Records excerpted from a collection
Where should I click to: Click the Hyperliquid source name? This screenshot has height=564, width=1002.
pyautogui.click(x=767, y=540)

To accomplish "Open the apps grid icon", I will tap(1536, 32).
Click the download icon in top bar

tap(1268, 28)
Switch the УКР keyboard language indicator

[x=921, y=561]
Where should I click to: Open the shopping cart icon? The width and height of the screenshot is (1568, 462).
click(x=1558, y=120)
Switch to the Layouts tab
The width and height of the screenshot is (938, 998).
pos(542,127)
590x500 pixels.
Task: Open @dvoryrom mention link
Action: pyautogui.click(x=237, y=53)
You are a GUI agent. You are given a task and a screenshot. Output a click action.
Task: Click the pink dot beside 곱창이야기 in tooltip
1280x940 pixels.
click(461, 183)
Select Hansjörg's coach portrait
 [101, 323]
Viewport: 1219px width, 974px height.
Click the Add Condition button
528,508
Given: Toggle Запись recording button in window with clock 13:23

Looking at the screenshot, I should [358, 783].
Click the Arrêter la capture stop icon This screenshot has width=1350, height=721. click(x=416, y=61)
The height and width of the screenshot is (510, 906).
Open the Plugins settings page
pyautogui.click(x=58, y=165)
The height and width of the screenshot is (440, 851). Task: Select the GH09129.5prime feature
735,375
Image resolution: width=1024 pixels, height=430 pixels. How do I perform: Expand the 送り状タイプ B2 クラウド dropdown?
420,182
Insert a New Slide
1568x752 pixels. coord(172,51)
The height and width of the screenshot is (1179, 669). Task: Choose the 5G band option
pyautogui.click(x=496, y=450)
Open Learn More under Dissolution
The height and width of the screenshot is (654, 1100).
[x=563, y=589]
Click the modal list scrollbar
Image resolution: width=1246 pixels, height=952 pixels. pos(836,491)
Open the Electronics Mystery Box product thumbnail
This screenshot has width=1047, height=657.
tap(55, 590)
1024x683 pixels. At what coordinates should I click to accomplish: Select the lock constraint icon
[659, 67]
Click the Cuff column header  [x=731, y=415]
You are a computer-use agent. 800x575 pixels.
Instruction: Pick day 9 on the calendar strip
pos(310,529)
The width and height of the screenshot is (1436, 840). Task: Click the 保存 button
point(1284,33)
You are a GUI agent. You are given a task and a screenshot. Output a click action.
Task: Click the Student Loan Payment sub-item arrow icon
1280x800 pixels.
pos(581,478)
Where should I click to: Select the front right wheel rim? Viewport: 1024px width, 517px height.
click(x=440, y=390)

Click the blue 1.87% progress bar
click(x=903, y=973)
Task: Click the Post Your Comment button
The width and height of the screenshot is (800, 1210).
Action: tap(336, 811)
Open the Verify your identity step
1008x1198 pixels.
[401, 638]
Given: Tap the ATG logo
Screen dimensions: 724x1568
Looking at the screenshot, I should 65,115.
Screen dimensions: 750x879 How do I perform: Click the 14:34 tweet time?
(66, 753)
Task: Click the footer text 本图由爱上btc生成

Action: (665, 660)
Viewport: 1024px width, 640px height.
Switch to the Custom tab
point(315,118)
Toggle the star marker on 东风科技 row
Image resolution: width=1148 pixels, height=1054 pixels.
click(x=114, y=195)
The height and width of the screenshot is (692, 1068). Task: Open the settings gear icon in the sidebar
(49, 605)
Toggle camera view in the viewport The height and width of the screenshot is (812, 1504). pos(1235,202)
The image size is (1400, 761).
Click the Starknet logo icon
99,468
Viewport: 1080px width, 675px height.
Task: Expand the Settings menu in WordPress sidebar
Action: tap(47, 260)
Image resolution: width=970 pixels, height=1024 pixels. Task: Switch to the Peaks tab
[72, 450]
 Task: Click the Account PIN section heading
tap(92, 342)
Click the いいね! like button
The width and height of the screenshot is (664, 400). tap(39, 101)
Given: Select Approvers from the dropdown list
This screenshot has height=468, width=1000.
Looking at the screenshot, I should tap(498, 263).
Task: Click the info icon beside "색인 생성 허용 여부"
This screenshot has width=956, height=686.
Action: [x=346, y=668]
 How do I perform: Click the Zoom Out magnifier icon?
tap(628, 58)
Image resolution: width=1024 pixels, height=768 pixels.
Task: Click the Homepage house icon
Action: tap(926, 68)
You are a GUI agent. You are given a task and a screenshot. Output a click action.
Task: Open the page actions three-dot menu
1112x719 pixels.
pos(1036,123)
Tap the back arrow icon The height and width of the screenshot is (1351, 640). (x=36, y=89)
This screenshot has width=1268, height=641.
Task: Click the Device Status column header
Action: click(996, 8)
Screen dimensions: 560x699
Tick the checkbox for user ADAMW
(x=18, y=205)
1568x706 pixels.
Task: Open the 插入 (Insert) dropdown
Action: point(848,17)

Exercise: Repeat the records above exactly as they appear.

Exercise answer:
Where should I click to: Click the Hyperliquid source name? This screenshot has height=564, width=1002.
pyautogui.click(x=767, y=540)

To accomplish "Open the apps grid icon", I will tap(1536, 32).
Click the download icon in top bar

tap(1268, 28)
Switch the УКР keyboard language indicator

[x=921, y=561]
Where should I click to: Open the shopping cart icon? The width and height of the screenshot is (1568, 462).
click(x=1558, y=120)
Switch to the Layouts tab
The width and height of the screenshot is (938, 998).
pos(542,127)
590x500 pixels.
Task: Open @dvoryrom mention link
Action: pyautogui.click(x=237, y=53)
You are a GUI agent. You are given a task and a screenshot. Output a click action.
Task: Click the pink dot beside 곱창이야기 in tooltip
1280x940 pixels.
click(461, 183)
Select Hansjörg's coach portrait
 [101, 323]
Viewport: 1219px width, 974px height.
Click the Add Condition button
528,508
Given: Toggle Запись recording button in window with clock 13:23

Looking at the screenshot, I should [358, 783].
Click the Arrêter la capture stop icon This screenshot has width=1350, height=721. click(x=416, y=61)
The height and width of the screenshot is (510, 906).
Open the Plugins settings page
pyautogui.click(x=58, y=165)
The height and width of the screenshot is (440, 851). Task: Select the GH09129.5prime feature
735,375
Image resolution: width=1024 pixels, height=430 pixels. How do I perform: Expand the 送り状タイプ B2 クラウド dropdown?
420,182
Insert a New Slide
1568x752 pixels. coord(172,51)
The height and width of the screenshot is (1179, 669). Task: Choose the 5G band option
pyautogui.click(x=496, y=450)
Open Learn More under Dissolution
The height and width of the screenshot is (654, 1100).
[x=563, y=589]
Click the modal list scrollbar
Image resolution: width=1246 pixels, height=952 pixels. pos(836,491)
Open the Electronics Mystery Box product thumbnail
This screenshot has width=1047, height=657.
tap(55, 590)
1024x683 pixels. At what coordinates should I click to accomplish: Select the lock constraint icon
[659, 67]
Click the Cuff column header  [x=731, y=415]
You are a computer-use agent. 800x575 pixels.
Instruction: Pick day 9 on the calendar strip
pos(310,529)
The width and height of the screenshot is (1436, 840). Task: Click the 保存 button
point(1284,33)
You are a GUI agent. You are given a task and a screenshot. Output a click action.
Task: Click the Student Loan Payment sub-item arrow icon
1280x800 pixels.
pos(581,478)
Where should I click to: Select the front right wheel rim? Viewport: 1024px width, 517px height.
click(x=440, y=390)

Click the blue 1.87% progress bar
click(x=903, y=973)
Task: Click the Post Your Comment button
The width and height of the screenshot is (800, 1210).
Action: tap(336, 811)
Open the Verify your identity step
1008x1198 pixels.
[401, 638]
Given: Tap the ATG logo
Screen dimensions: 724x1568
Looking at the screenshot, I should 65,115.
Screen dimensions: 750x879 How do I perform: Click the 14:34 tweet time?
(66, 753)
Task: Click the footer text 本图由爱上btc生成

Action: (665, 660)
Viewport: 1024px width, 640px height.
Switch to the Custom tab
point(315,118)
Toggle the star marker on 东风科技 row
Image resolution: width=1148 pixels, height=1054 pixels.
click(x=114, y=195)
The height and width of the screenshot is (692, 1068). Task: Open the settings gear icon in the sidebar
(49, 605)
Toggle camera view in the viewport The height and width of the screenshot is (812, 1504). pos(1235,202)
The image size is (1400, 761).
Click the Starknet logo icon
99,468
Viewport: 1080px width, 675px height.
Task: Expand the Settings menu in WordPress sidebar
Action: tap(47, 260)
Image resolution: width=970 pixels, height=1024 pixels. Task: Switch to the Peaks tab
[72, 450]
 Task: Click the Account PIN section heading
tap(92, 342)
Click the いいね! like button
The width and height of the screenshot is (664, 400). tap(39, 101)
Given: Select Approvers from the dropdown list
This screenshot has height=468, width=1000.
Looking at the screenshot, I should tap(498, 263).
Task: Click the info icon beside "색인 생성 허용 여부"
This screenshot has width=956, height=686.
Action: [x=346, y=668]
 How do I perform: Click the Zoom Out magnifier icon?
tap(628, 58)
Image resolution: width=1024 pixels, height=768 pixels.
Task: Click the Homepage house icon
Action: tap(926, 68)
You are a GUI agent. You are given a task and a screenshot. Output a click action.
Task: Open the page actions three-dot menu
1112x719 pixels.
pos(1036,123)
Tap the back arrow icon The height and width of the screenshot is (1351, 640). (x=36, y=89)
This screenshot has width=1268, height=641.
Task: Click the Device Status column header
Action: click(996, 8)
Screen dimensions: 560x699
Tick the checkbox for user ADAMW
(x=18, y=205)
1568x706 pixels.
Task: Open the 插入 (Insert) dropdown
Action: point(848,17)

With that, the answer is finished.